Metadata-Version: 2.4
Name: pyagent-router
Version: 0.1.0
Summary: Difficulty-aware routing and model selection for multi-agent LLM workflows
License: MIT
Keywords: LLM,agents,cost-optimization,model-selection,routing
Classifier: Development Status :: 3 - Alpha
Classifier: Intended Audience :: Developers
Classifier: License :: OSI Approved :: MIT License
Classifier: Programming Language :: Python :: 3.11
Classifier: Programming Language :: Python :: 3.12
Classifier: Programming Language :: Python :: 3.13
Classifier: Topic :: Scientific/Engineering :: Artificial Intelligence
Classifier: Typing :: Typed
Requires-Python: >=3.11
Requires-Dist: pyagent-patterns>=0.1.0
Provides-Extra: dev
Requires-Dist: mypy>=1.10; extra == 'dev'
Requires-Dist: pytest-asyncio>=0.23; extra == 'dev'
Requires-Dist: pytest>=8.0; extra == 'dev'
Requires-Dist: ruff>=0.5; extra == 'dev'
Provides-Extra: tiktoken
Requires-Dist: tiktoken>=0.7; extra == 'tiktoken'
Description-Content-Type: text/markdown

# pyagent-router

**Difficulty-aware routing and model selection** for multi-agent LLM workflows.

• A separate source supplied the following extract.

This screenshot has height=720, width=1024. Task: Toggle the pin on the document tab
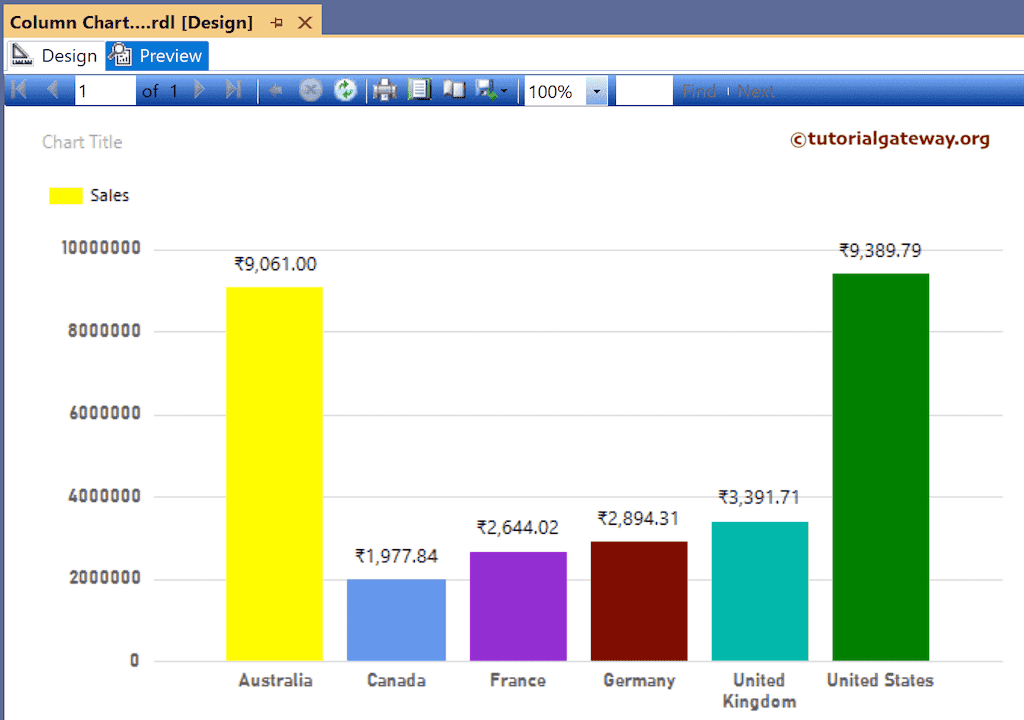[x=279, y=19]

Route easy tasks to cheap models, hard tasks to expensive ones.

## Install

```bash
pip install pyagent-router
```

## Components

- **DifficultyScorer** — Score task difficulty 1-10 based on heuristics
- **CostEstimator** — Estimate LLM call costs with built-in model pricing
- **ModelSelector** — Auto-select the cheapest viable model
- **RouterMiddleware** — Inject routing into agent calls

## Quick Example

```python
from pyagent_router import ModelSelector

result = ModelSelector().select("What is 2+2?")
print(f"{result.model}: ${result.cost_estimate.total_cost:.6f}")
# gpt-4.1-nano: $0.000002 (instead of $0.003 with gpt-4o)
```

## Typical Savings: 40-60%

For workloads where 70% of queries are easy, routing to cheap models saves 40-60% vs always using the most expensive model.